**Task directions**
Answer these questions from the fish identification thread below.
(a) What lures did the first poster and a buddy tie on after getting skunked?
(b) According to PolymerStew, how do the fins of a pickerel differ from those of a pike or muskie?
(c) How long were the pike and grass pickerel in PolymerStew's aquarium at the time of the picture?

**Source**
# Fish ID help



## jaysin05 (Sep 12, 2010)

Fished the Cuyahoga river with a buddy today. We were skunked so we tied on some rat L traps to hopefully get a reaction bite. We pulled in Two of these fish.
Muskie, Tiger muskie, Grass pickerel? Any ideas?:Banane42:


----------



## Chubz (Apr 8, 2009)

Strips give it away. Tiger musky.


----------



## Bad Bub (Jan 17, 2006)

I vote for muskie..... but i'm not solid on that. I've never seen a pickerel other than on t.v.

Outdoor Hub mobile, the outdoor information engine


----------



## jaysin05 (Sep 12, 2010)

Chubz said:


> Strips give it away. Tiger musky.


Thats what we are all leaning towards here. Not quite sure tho...


----------



## joebertin (Mar 26, 2010)

Yep, Tiger Musky.


----------



## buckzye11 (Jul 16, 2009)

tiger musky is a cross between a northern and and a ski right? so what is a tiger musky doing in the hoga? My vote gores to pickerel, tough im totally green on the subject.


----------



## jaysin05 (Sep 12, 2010)

buckzye11 said:


> tiger musky is a cross between a northern and and a ski right? so what is a tiger musky doing in the hoga? My vote gores to pickerel, tough im totally green on the subject.


indeed it is, but i have no idea.


----------



## PolymerStew (Feb 17, 2009)

Not a pickerel. The fins on a pickerel are colorless (dorsal,anal, tail), where the fins on a pike or muskie have dark spots on them.

I'd say northern pike. Could be a tiger muskie, but I don't know how likely it would be for one of those to be in the Cuyahoga.


Here's a picture of a pike and a grass pickerel I had in my aquarium for comparison. Both of these fish were 7-8" at the time. (Pike in front, pickerel in back)


----------



## barf (May 10, 2009)

as ignorant as I am, My vote is pike...from what I understand the hoga is full of them


----------



## MuskieJim (Apr 11, 2007)

**Data extract**

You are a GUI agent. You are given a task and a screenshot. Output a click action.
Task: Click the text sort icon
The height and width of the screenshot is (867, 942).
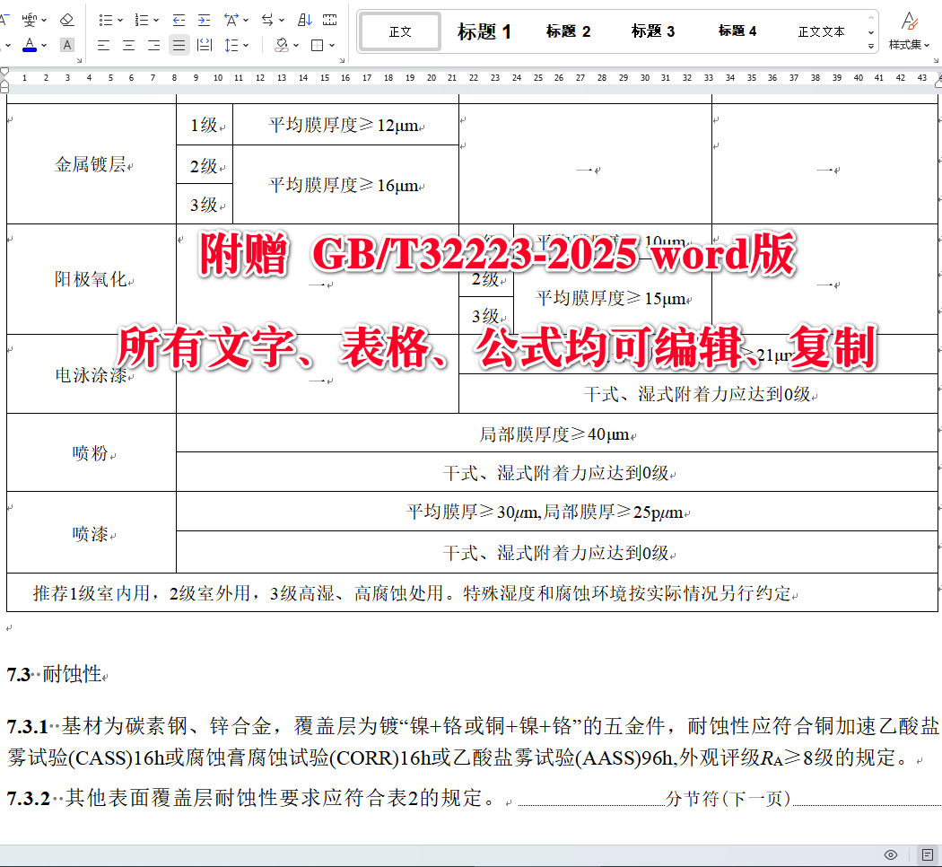(304, 19)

**Result**
(a) Rat L traps.
(b) A pickerel's dorsal, anal, and tail fins are colorless, while a pike's or muskie's fins have dark spots.
(c) Both were 7-8 inches long.